Indeed, the U.S. Department of Health and Human Services recommends children get at least 60 minutes of daily physical activity. As part of its “fit kit Circuit” of exercises, the center encourages kids to exercise vigorously for 20 to 30 minutes within those 60 minutes, at least three times a week. Both recommendations apply not only to warm and sunny days but cold and cloudy ones as well, Ebbeling says. (Read the step-by-step guide to the fit kit Circuit.) 

Winter’s weather makes the season unique for outdoor activities that are affordable or cost no money at all. Your child will probably jump at the chance to sled down the big hill in town, cross-country ski in a nature preserve, or ice skate under the lights of an outdoor municipal rink. Even an hour of shooting hoops at the local park will do. Basically, let your child pursue any activity that helps them hit the exercise goals outlined above. You’ll find you can keep your child active in winter almost on enthusiasm alone.

An adult ice skates alongside a child, with only their legs and skates showing in the photo.
Winter brings the opportunity to try new pursuits. (Image: AdobeStock)

Dress appropriately for the outdoors and stay hydrated

To make outdoor activity enjoyable, it’s important that your child dresses appropriately. Ebbeling recommends a hat, gloves, and warm socks, and dressing in layers (a shirt and fleece or sweatshirt underneath a jacket works). 

Also, make sure your child drinks water when exercising outdoors, says Maria Swartz, community outreach program manager of the New Balance Foundation Obesity Prevention Center.

Even though they might not sweat as much as they do in summer, they need to stay hydrated. And as much as your child may enjoy outdoor activities in winter, there will be days when extreme cold can cause frostbite. Pay attention to the weather report and find something fun to do together indoors on the coldest days.
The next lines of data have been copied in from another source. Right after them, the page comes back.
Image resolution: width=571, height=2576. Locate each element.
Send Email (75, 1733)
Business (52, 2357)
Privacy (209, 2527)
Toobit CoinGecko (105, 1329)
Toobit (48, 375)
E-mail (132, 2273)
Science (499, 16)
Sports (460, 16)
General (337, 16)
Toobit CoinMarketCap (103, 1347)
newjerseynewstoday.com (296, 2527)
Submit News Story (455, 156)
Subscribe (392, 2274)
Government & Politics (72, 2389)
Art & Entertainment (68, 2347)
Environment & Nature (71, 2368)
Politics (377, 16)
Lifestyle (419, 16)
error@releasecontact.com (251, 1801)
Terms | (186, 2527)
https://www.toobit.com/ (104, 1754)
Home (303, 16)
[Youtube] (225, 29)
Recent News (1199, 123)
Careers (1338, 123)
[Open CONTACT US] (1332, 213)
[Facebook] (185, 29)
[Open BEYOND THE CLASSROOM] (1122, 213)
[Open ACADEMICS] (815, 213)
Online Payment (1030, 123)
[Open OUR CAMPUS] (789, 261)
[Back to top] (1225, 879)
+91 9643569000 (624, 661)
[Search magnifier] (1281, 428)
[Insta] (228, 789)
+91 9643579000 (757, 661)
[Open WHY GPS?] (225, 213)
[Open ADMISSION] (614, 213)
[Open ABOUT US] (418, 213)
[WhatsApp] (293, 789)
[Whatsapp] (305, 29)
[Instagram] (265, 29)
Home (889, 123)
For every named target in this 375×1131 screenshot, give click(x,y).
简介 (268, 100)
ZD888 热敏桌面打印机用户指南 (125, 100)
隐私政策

A young boy demonstrates a high knee exercise while standing, in two images.
A young child demonstrates the high knee exercise that’s part of the “fit kit Circuit.” (Image courtesy of the New Balance Foundation)

Indoor exercise can be done in tight spaces 

Your child might already spend the winter pursuing sports they love: hockey, skiing, basketball, kickboxing, or gymnastics. They’re probably exceeding the advised times for daily and vigorous exercise.

But if your child doesn’t belong to a formal program or isn’t motivated to regularly move around on their own, they shouldn’t view winter weather as a reason to abandon exercise. Fortunately, you don’t need a gym membership or expensive fitness equipment at home to get them moving indoors, Swartz says.

The center devised its fit kit Circuit to not only increase aerobic fitness but also build muscle and bone strength. No special equipment is required for any of the fit kit Circuit’s 14 exercises, which makes it ideal for living rooms and other tight indoor spots. 

The secret to getting your child motivated for circuit training is to let them select exercises they enjoy, Swartz says. From the plank-driven “frogger” and side-to-side “ice skaters” to traditional push-ups and squats, there’s no shortage of options, she says. The exercises can be alternated in between bursts of activity, with periods of rest for your child.

It’s also worth checking out local community organizations such as Boys & Girls Club, YWCA, and YMCA for affordable indoor pursuits, Swartz says.